Cache profiling (WIP) #188

mrflip · 2022-08-07T05:55:58Z

Still working on this, but here are some benchmarks for the cache classes.

Results so far are that the LRUCache is about 1.5-2x as fast as the LRUMap through all initial tries, and that the differences between LRUCache and LRUCacheWithDelete (or Map/MapWD) is small.

flat writes, 1x gentle read spread LRUCache x 27.93 ops/sec ±1.28% (50 runs sampled)
flat writes, 1x gentle read spread LRUCacheWithDelete x 24.34 ops/sec ±2.58% (44 runs sampled)
flat writes, 1x gentle read spread LRUMap x 12.61 ops/sec ±1.83% (36 runs sampled)
flat writes, 1x gentle read spread LRUMapWithDelete x 11.42 ops/sec ±4.76% (33 runs sampled)
flat writes, 1x gentle read spread LRUCache x 21.32 ops/sec ±1.21% (39 runs sampled)

Random-order reads (no writes) of 60,000 distinct values.
The top 30k of values occur ~70% of the time and the top 10k values 33% of the time.

individual get then set, sharp spread LRUCache x 2,192,917 ops/sec ±1.47% (92 runs sampled)
individual get then set, sharp spread LRUCacheWithDelete x 2,348,333 ops/sec ±1.19% (89 runs sampled)
individual get then set, sharp spread LRUMap x 1,560,643 ops/sec ±2.33% (80 runs sampled)
individual get then set, sharp spread LRUMapWithDelete x 1,408,341 ops/sec ±6.98% (70 runs sampled)
individual get then set, sharp spread LRUCache x 2,331,573 ops/sec ±1.57% (86 runs sampled)

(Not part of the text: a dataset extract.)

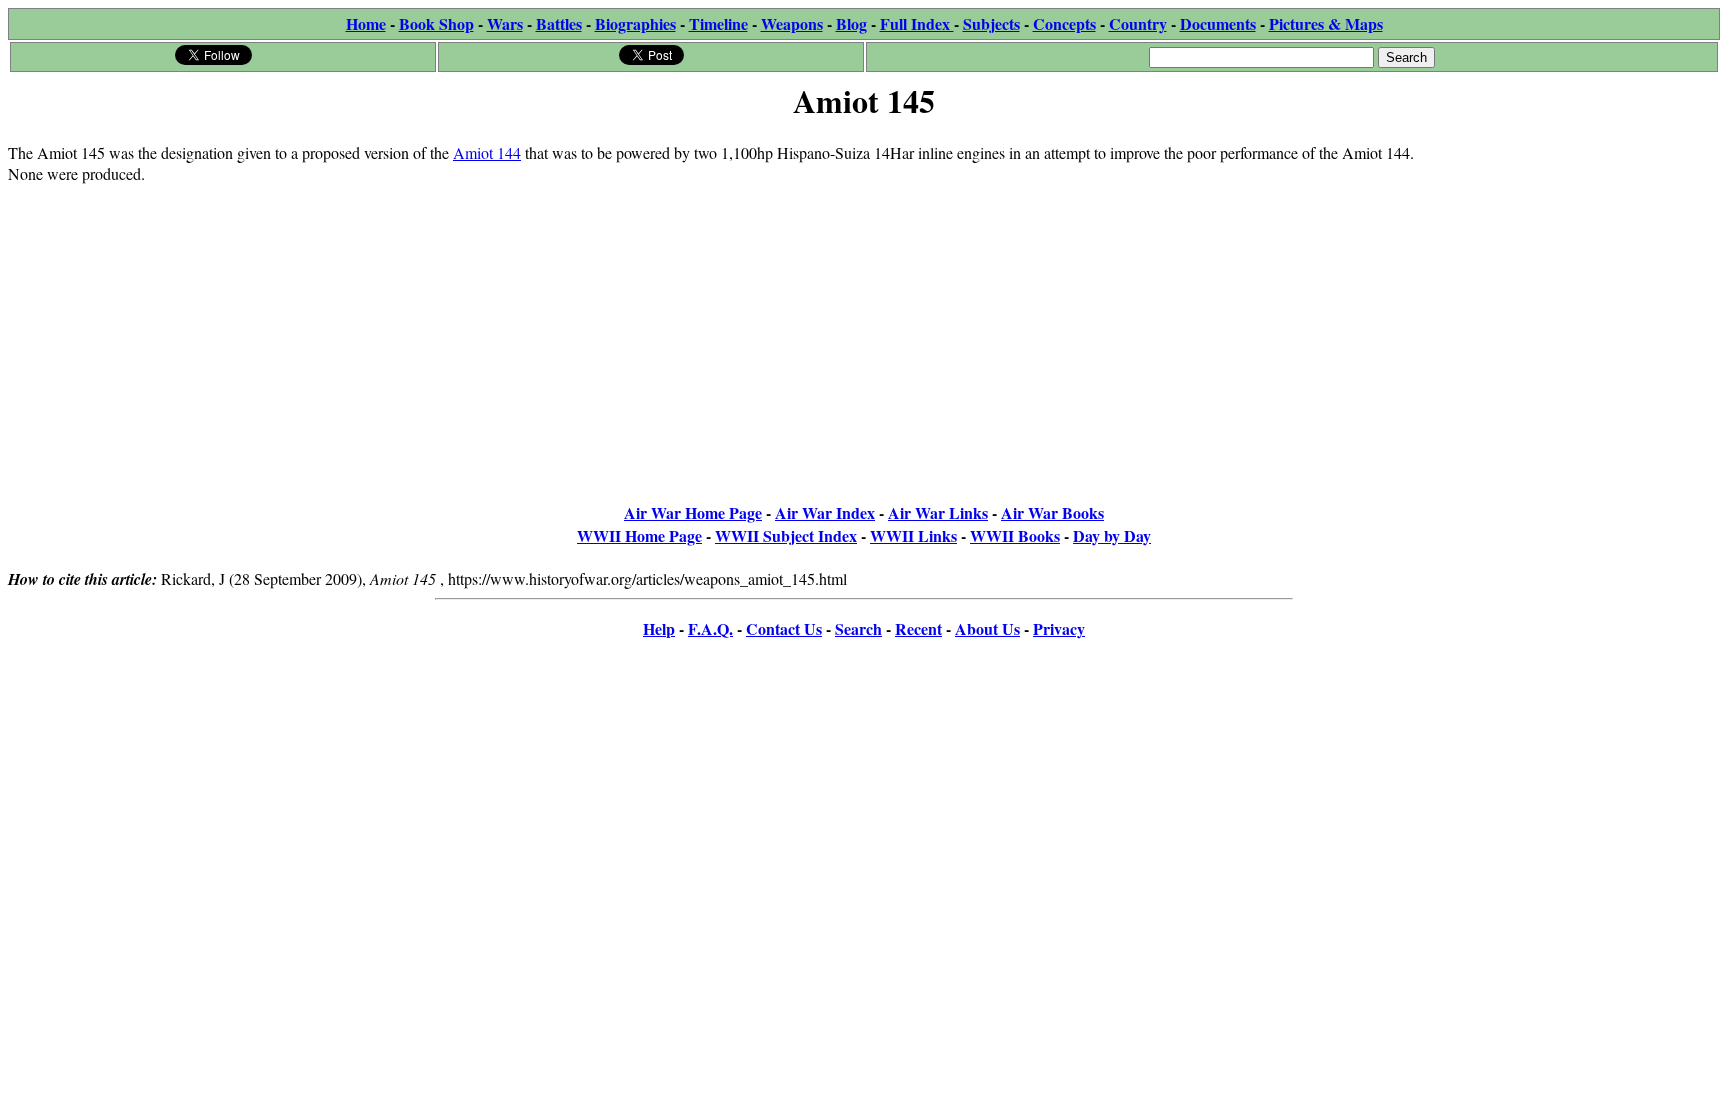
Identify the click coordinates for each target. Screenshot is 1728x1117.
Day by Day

individual get then set, flat spread LRUCache x 3,931,479 ops/sec ±1.92% (85 runs sampled)
individual get then set, flat spread LRUCacheWithDelete x 4,175,905 ops/sec ±1.28% (86 runs sampled)
individual get then set, flat spread LRUMap x 2,242,931 ops/sec ±3.71% (76 runs sampled)
individual get then set, flat spread LRUMapWithDelete x 2,541,944 ops/sec ±3.40% (79 runs sampled)
individual get then set, flat spread LRUCache x 3,748,182 ops/sec ±2.24% (84 runs sampled)

Pre-loaded 30k capacity caches, random-order reads (no writes) of 42,000 distinct values.
The top 30k of values occur ~97% of the time and the top 10k values 75% of the time.

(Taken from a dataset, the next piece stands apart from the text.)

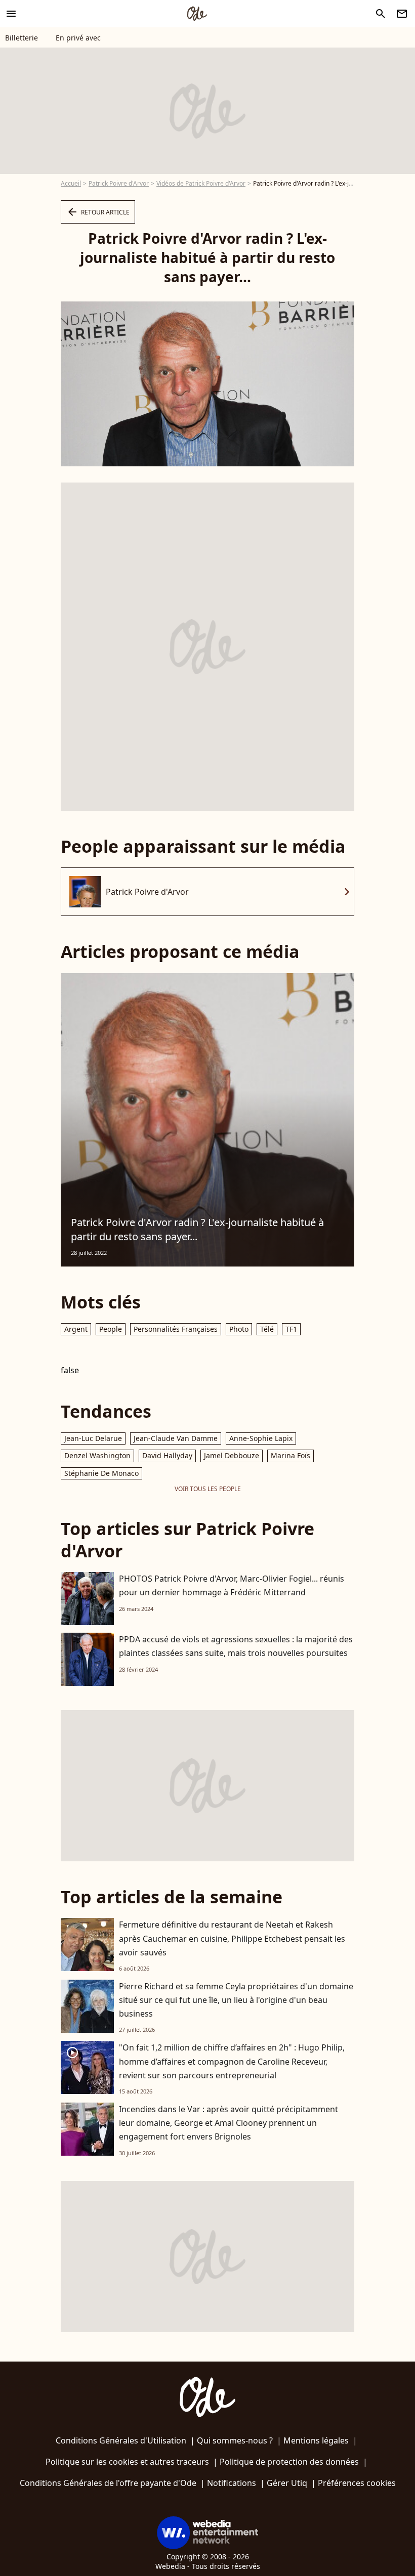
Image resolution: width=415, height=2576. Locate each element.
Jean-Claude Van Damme (176, 1438)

read-only sharp spread LRUCache x 112 ops/sec ±1.28% (72 runs sampled)
read-only sharp spread LRUCacheWithDelete x 100 ops/sec ±1.62% (73 runs sampled)
read-only sharp spread LRUMap x 59.71 ops/sec ±2.01% (62 runs sampled)
read-only sharp spread LRUMapWithDelete x 59.43 ops/sec ±4.16% (61 runs sampled)
read-only sharp spread LRUCache x 102 ops/sec ±3.10% (75 runs sampled)

Pre-loaded 30k capacity caches, random-order reads (no writes) of 60,000 distinct values.
The top 30k of values occur ~70% of the time and the top 10k values 33% of the time.

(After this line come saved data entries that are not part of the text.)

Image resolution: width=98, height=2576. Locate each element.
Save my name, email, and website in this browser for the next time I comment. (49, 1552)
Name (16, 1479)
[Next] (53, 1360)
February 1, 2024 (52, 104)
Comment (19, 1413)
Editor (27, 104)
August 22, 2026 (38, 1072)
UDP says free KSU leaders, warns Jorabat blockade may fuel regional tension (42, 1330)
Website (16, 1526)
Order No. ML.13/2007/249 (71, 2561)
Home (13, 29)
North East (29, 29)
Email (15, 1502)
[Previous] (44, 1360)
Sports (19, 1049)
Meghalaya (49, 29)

read-only gentle spread LRUCache x 90.15 ops/sec ±2.23% (73 runs sampled)
read-only gentle spread LRUCacheWithDelete x 86.24 ops/sec ±1.25% (74 runs sampled)
read-only gentle spread LRUMap x 57.07 ops/sec ±1.77% (60 runs sampled)
read-only gentle spread LRUMapWithDelete x 62.46 ops/sec ±1.45% (65 runs sampled)
read-only gentle spread LRUCache x 94.03 ops/sec ±1.14% (76 runs sampled)

I have added the ubiquitous benchmark.js library to help power this if that's OK.

@Yomguithereal I fumbled together a method to give back a pareto-distributed random integer, or at least fake it well enough to serve this benchmark, but I suspect that you will have good advice on how to do it right. If this isn't built in to pandemonium it would be nice to have a few such distributions in the toolbag.

…on impl

Yomguithereal · 2022-08-08T09:37:41Z

Hello @mrflip,

Have you checked this: https://github.com/dominictarr/bench-lru? Are you only trying to assess whether the cache is faster than the map and what is the impact of deletion here?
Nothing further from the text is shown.